1. General Introduction
For many years, proton pump inhibitors (PPIs), such as omeprazole and lansoprazole, have been considered the “gold standard” in the treatment of acid-related gastrointestinal disorders. However, PPIs still have pharmacokinetic limitations, including delayed onset of action, short half-life, and interindividual variability in metabolism via CYP2C19. P-CABs have emerged as a potential alternative, with a distinct and more advantageous mechanism of action.
2. Chemical Structure and Physicochemical Properties
Unlike PPIs, which are typically benzimidazole derivatives, drugs in the P-CAB class (such as vonoprazan, tegoprazan, and fexuprazan) have more diverse chemical structures. For example, vonoprazan is a pyrrole derivative.
3. Mechanism of Action: P-CABs versus PPIs
Both classes target the final common pathway of acid secretion, namely the H+/K+-ATPase proton pump, but they do so through entirely different mechanisms.
3.1. Proton Pump Inhibitors (PPIs)
Mechanism: PPIs are prodrugs that require activation in an acidic environment to be converted into the active sulfenamide form, which then forms a covalent, irreversible bond with cysteine residues on the proton pump.
Limitation: They inhibit only active pumps and therefore must be taken 30–60 minutes before meals for optimal efficacy.
3.2. Potassium-Competitive Acid Blockers (P-CABs)
Mechanism: P-CABs reversibly compete with potassium ions at the K+-binding site of the H+/K+-ATPase pump. By blocking potassium entry, the pump cannot exchange ions, and gastric acid secretion is halted.
Figure 1. Mechanisms of action of P-CABs and PPIs.
4. Clinical Evaluation: Advantages and Disadvantages
Limitations and safety considerations
5. Research Stages and Therapeutic Applications
Clinical studies have demonstrated the efficacy of P-CABs in the following indications:
a) Erosive esophagitis (EE)
P-CABs, particularly vonoprazan, have been shown to be non-inferior and even superior to PPIs in mucosal healing, especially in severe esophagitis (Los Angeles grade C/D). Healing occurs more rapidly, with significant improvement as early as the second week of treatment.

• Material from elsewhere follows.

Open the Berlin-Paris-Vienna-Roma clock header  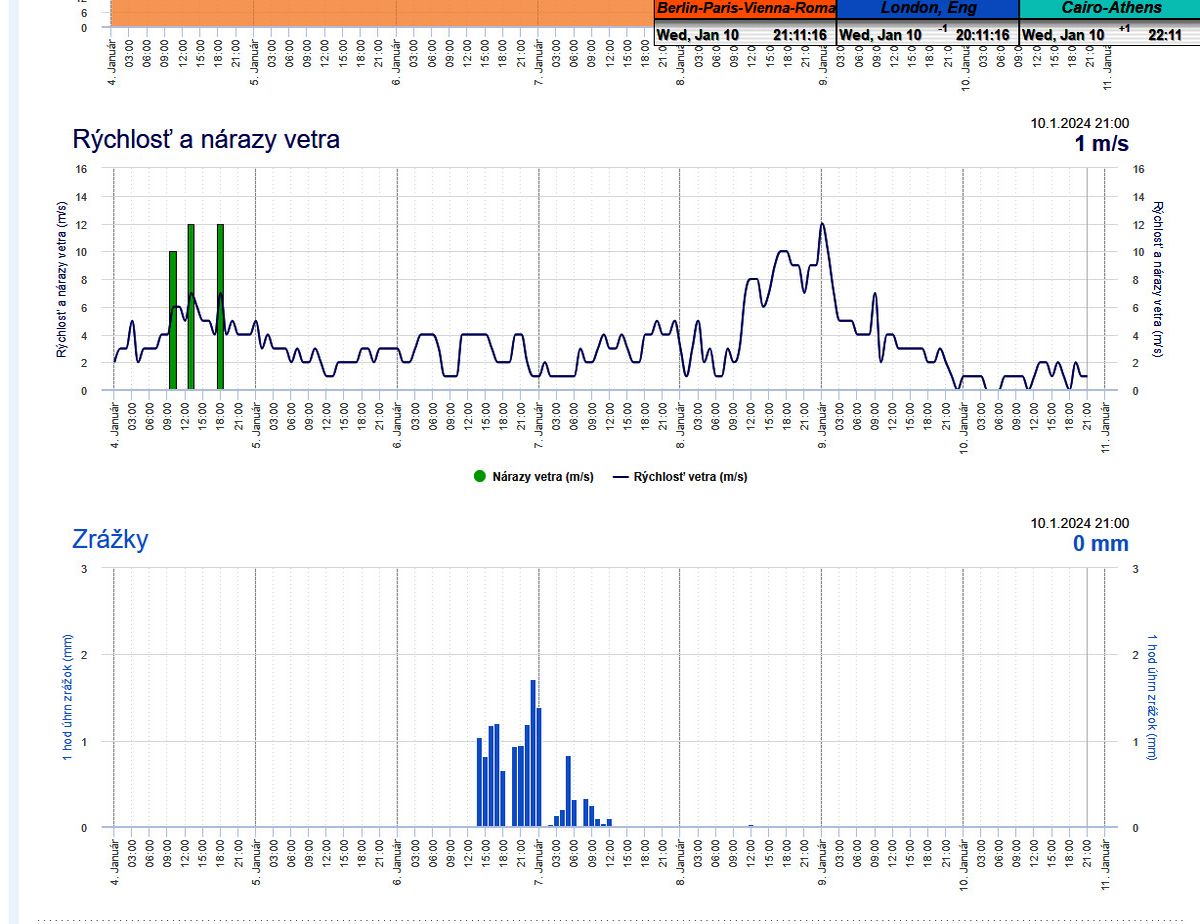tap(745, 8)
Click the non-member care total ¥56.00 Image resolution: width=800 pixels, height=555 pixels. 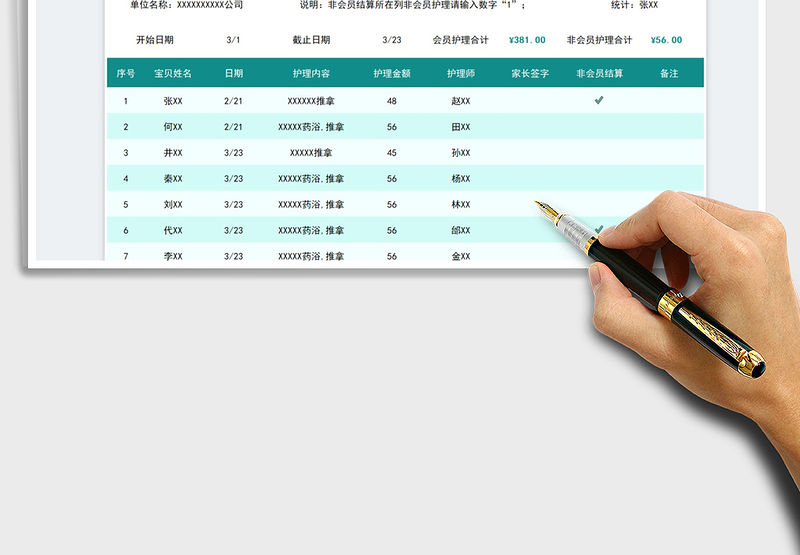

b) Non-erosive reflux disease (NERD/ENRD)
P-CABs improve heartburn symptoms and reduce symptom severity more effectively than placebo. However, their superiority over PPIs in this patient group remains less clearly established than in patients with objective mucosal injury, owing to the complex pathophysiology of NERD, which may involve esophageal hypersensitivity.
c) Helicobacter pylori eradication
Because of their potent and sustained acid suppression, P-CABs maintain higher intragastric pH, thereby improving the stability and efficacy of antibiotics such as amoxicillin and clarithromycin. Vonoprazan-based regimens have demonstrated higher H. pylori eradication rates than PPI-based regimens, particularly against clarithromycin-resistant strains.
Figure 2. Best-practice advice on the use of P-CABs in foregut disorders, with a focus on GERD, H. pylori treatment, and peptic ulcer disease (PUD). From the outer ring to the center, the figure illustrates clinical scenarios in which P-CABs should not be used, may have potential use pending further data, may be used, and should be used in most patients.
6. Market Status and Potential
Marketed products
Potential role
P-CABs have the potential to become first-line therapy for drug-resistant H. pylori infection and severe erosive esophagitis. Their rapid onset of action also makes on-demand therapy for patients with NERD a promising future application.
7. Conclusion
Potassium-competitive acid blockers (P-CABs) represent a genuine advance in gastrointestinal pharmacology. With their acid-stable structure and unique potassium-competitive mechanism, this class addresses the limitations of PPIs in terms of speed and consistency of acid suppression. Nevertheless, a cautious approach remains necessary, and long-term safety data should continue to be monitored to ensure optimal and safe use in clinical practice.